The video, titled “A Second Message to America,” opens with a clip of President Barack Obama speaking after ISIS beheaded another American journalist, James Foley, last month. Obama vowed in those remarks to be “relentless” when Americans are harmed.
The video then shows Sotloff, wearing an orange jump suit and kneeling, in a sparse desert landscape, next to a black-clad ISIS fighter — a replica of the conditions in the video in which Foley was beheaded.
Speaking to the camera, Sotloff questions U.S. intervention in the Middle East and blames Obama for “marching us, the American people, into a blazing fire.”
The ISIS fighter then blames Obama for an “arrogant foreign policy towards Islamic State” and for refusing to heed ISIS’s warnings and end military strikes.
Those Middle-East watchers in the West who suffer from the affliction of seeing America at the center of all things, will be inclined to persist in their interpretation that ISIS is trying to goad the U.S. into stronger military intervention in Iraq.
This strikes me as a gross misreading of events — and it misrepresents the timeline.
U.S. airstrikes in Iraq started before James Foley was murdered.
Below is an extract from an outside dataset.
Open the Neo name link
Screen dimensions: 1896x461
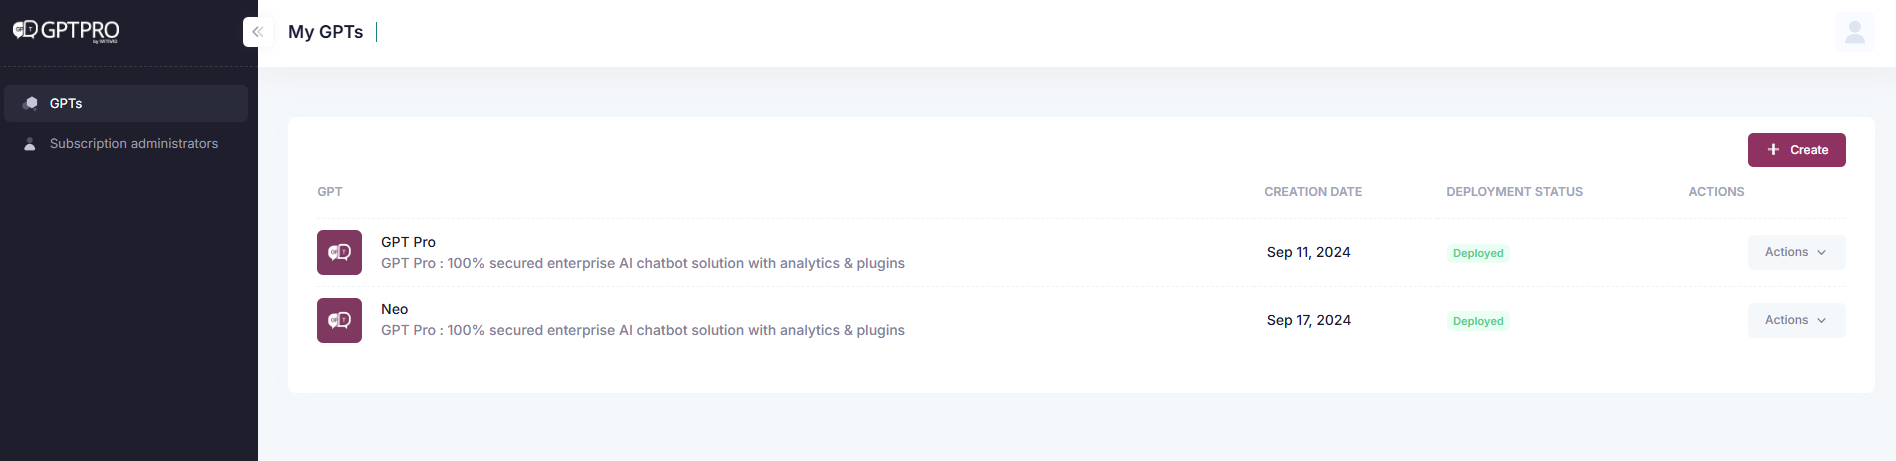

At that time, Foley’s killer — while holding Sotloff — warned: “The life of this American citizen, Obama, depends on your next decision.”
The airstrikes continued and ISIS has now carried through on that threat.
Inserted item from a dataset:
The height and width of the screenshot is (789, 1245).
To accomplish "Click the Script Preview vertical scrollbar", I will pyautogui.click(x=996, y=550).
And as ISIS now says that Obama is marching the American people into a blazing fire, the jihadists are again saying: back off.
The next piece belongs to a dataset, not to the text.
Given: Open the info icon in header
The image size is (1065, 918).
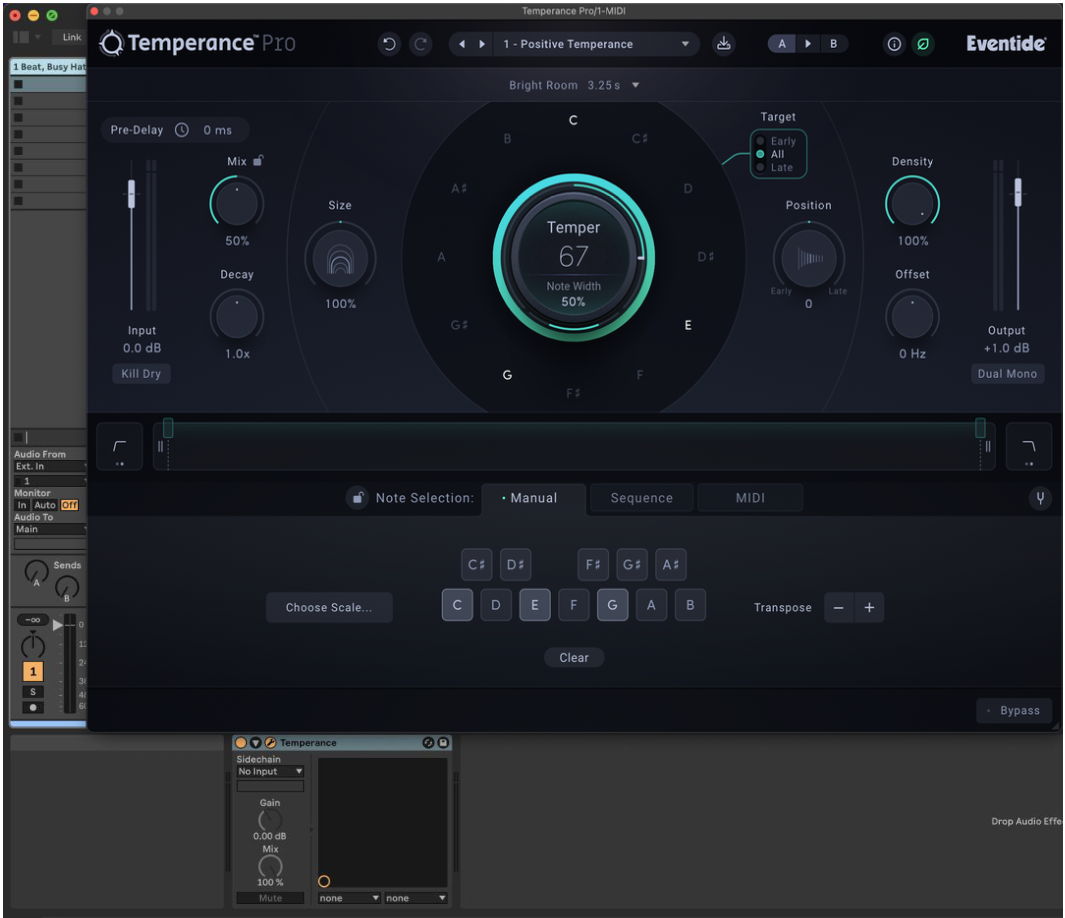Looking at the screenshot, I should [894, 44].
Much as ISIS’s fighters and jihadists in general are widely perceived as being driven by a desire for martyrdom, it is ISIS’s success in laying the foundations for its own state and in the swift expansion of this state, that is the driving force behind the movement’s growth.
ISIS wants to be seen as an unstoppable force and the battles it loses and the retreats it is forced to make, will weaken that image.
If there’s a credible alternative to using military force against ISIS, I have yet to see it.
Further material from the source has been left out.